3. Inject into the loose connective tissue on the side of the neck, the animal being held by the nose, if necessary, by an assistant.

4. Use a syringe which has not been employed for any infectious products, and see that it is thoroughly cleansed and disinfected by boiling or by filling it with a carbolic acid solution (5:100).

5. After drawing the appropriate dose into the syringe, wipe the nozzle and dip it in strong carbolic acid before inserting it into the skin.
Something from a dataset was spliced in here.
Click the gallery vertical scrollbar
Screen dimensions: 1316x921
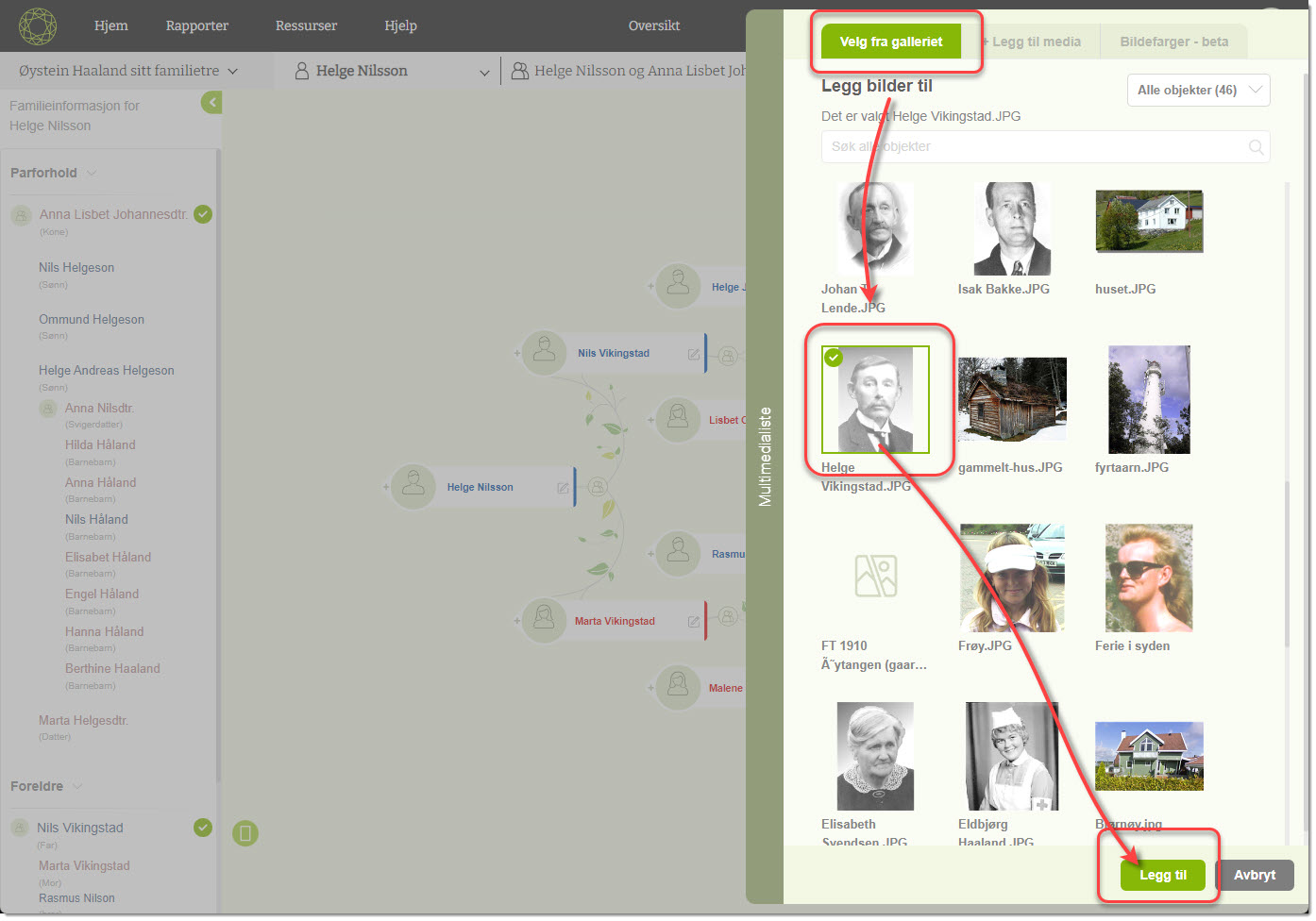pos(1286,566)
This safely disinfects any virulent matter that may be lodged on the surface of the skin, and obviates those infected swellings and abscesses that have been a cause of complaint by stock owners.
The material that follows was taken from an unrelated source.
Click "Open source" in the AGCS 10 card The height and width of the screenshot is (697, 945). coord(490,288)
6. When the nozzle is withdrawn from the skin, wipe it and dip it again into the strong carbolic acid to prevent any risk of infecting the tuberculin into which it is to be plunged.

7. The nozzle is much more easily inserted in the skin if the latter is pinched up so that the needle will transfix it at a right angle, instead of passing through a greater amount of the dense tissue because of the oblique direction. An excited animal with a thick, tense hide and a contracted panniculus muscle will offer serious obstruction which lessens greatly as the subject gets over its excitement and the muscle relaxes.

8. Temperature should be taken at 6 or 7 A. M., eight hours after injection of tuberculin, and every two hours thereafter, until the sixteenth hour.

9. If any subject shows no rise of temperature until the 16th hour after injection, its examination may be discontinued, but if it shows a slight rise toward the 16th hour it should be continued until it has shown a distinct reaction with steady rise and fall, or until, without such distinct reaction, the temperature descends to the normal.

10. If one has shown a distinct reaction but is still rising at the 16th hour, it should be continued till it begins to fall. The typical reaction is one in which the rise and fall are both gradual, and extend over a number of hours.

11. In recording the temperatures, there should be noted the exact time of each feeding, watering and milking, or any other condition (change of weather), which may in any way affect the heat production or radiation.